------ Data rows ------
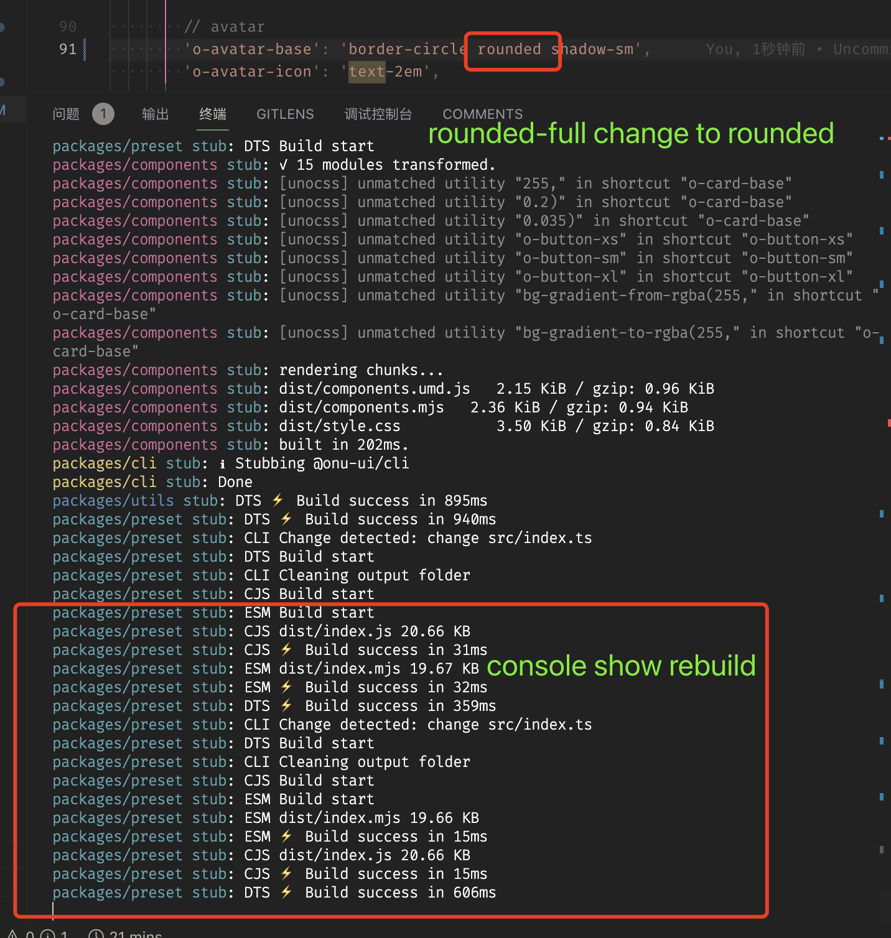Click the highlighted 'text-2em' token on line 91

[x=366, y=72]
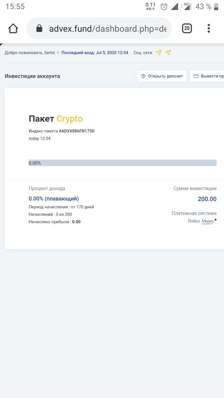Select the Пакет Crypto heading
Screen dimensions: 224x398
click(x=56, y=119)
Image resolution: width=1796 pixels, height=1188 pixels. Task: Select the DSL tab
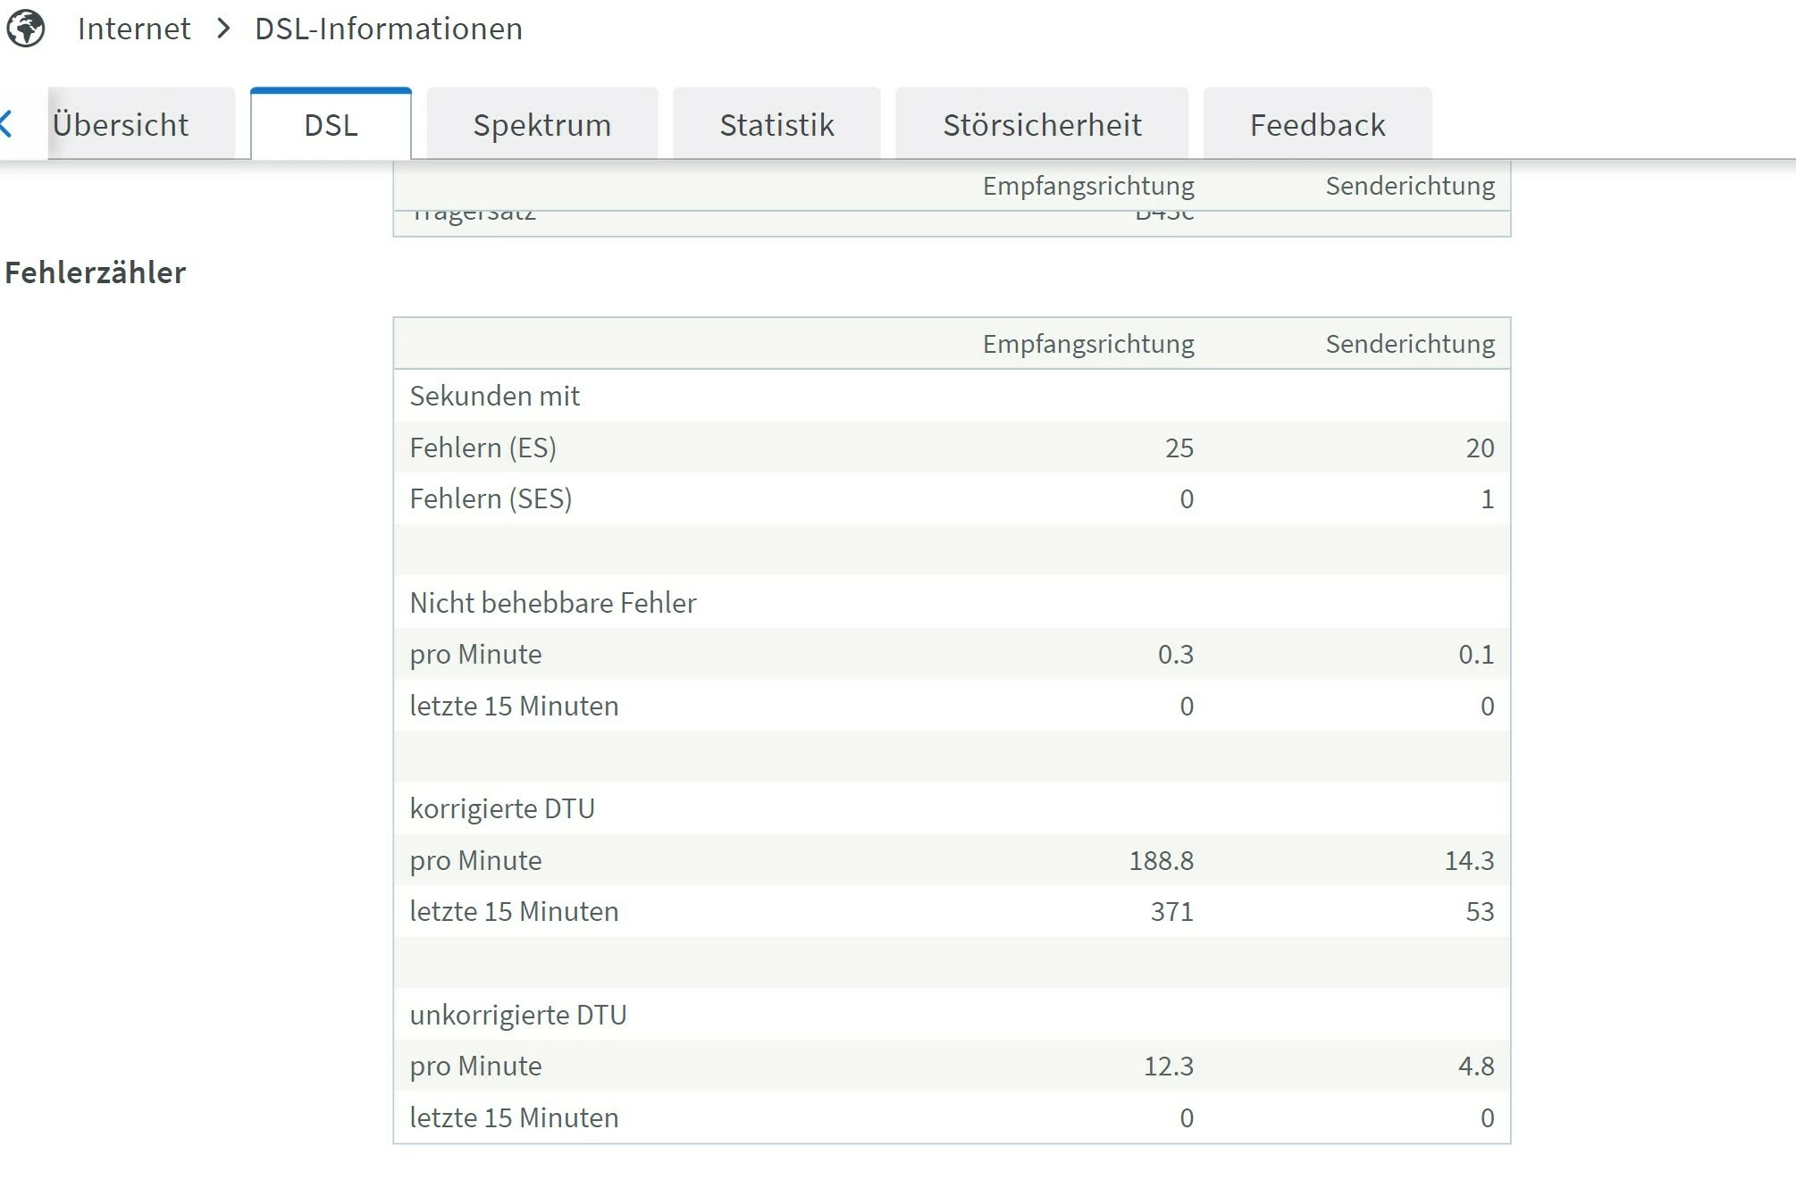click(x=331, y=125)
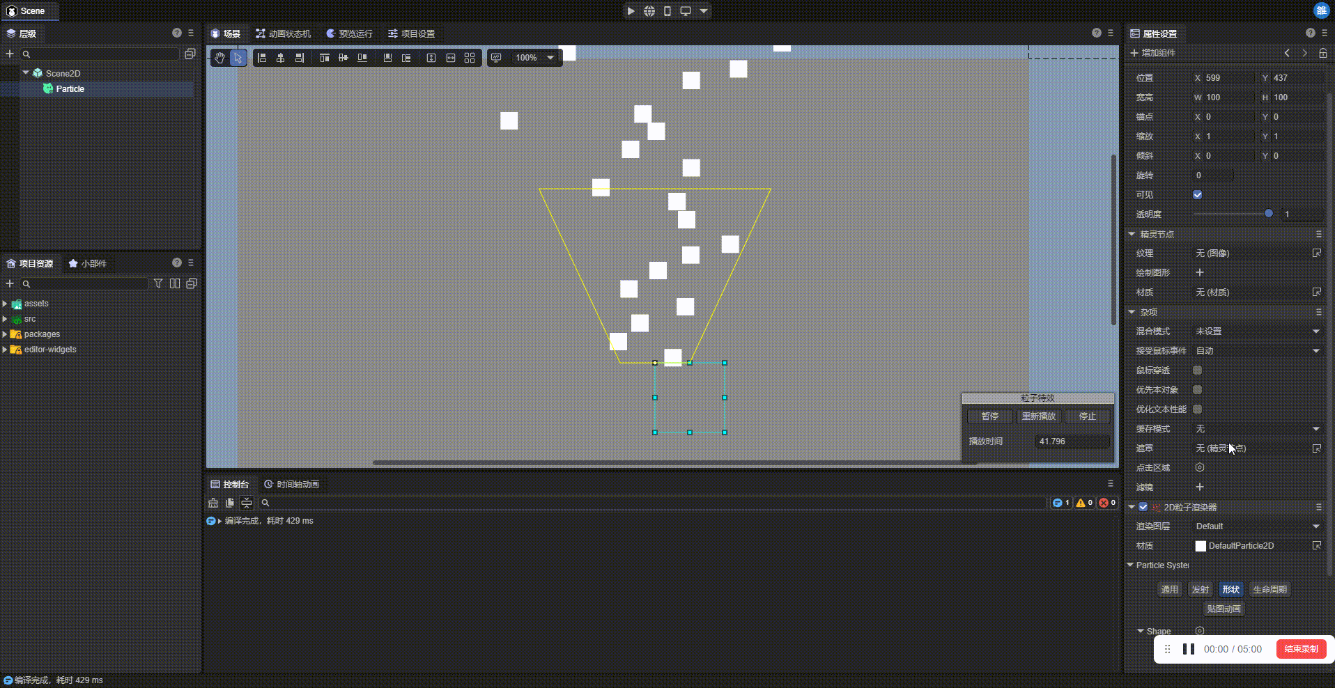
------
▶ Problem description:
Rewrite the records above as a numbered list, omitting blank lines and leaving out the pictures.

▶ Solved problem:
1. Click the highlighted 'text-2em' token on line 91
2. [x=366, y=72]
3. Select the Пакет Crypto heading
4. Screen dimensions: 224x398
5. click(x=56, y=119)
6. Image resolution: width=1796 pixels, height=1188 pixels. Task: Select the DSL tab
7. click(x=331, y=125)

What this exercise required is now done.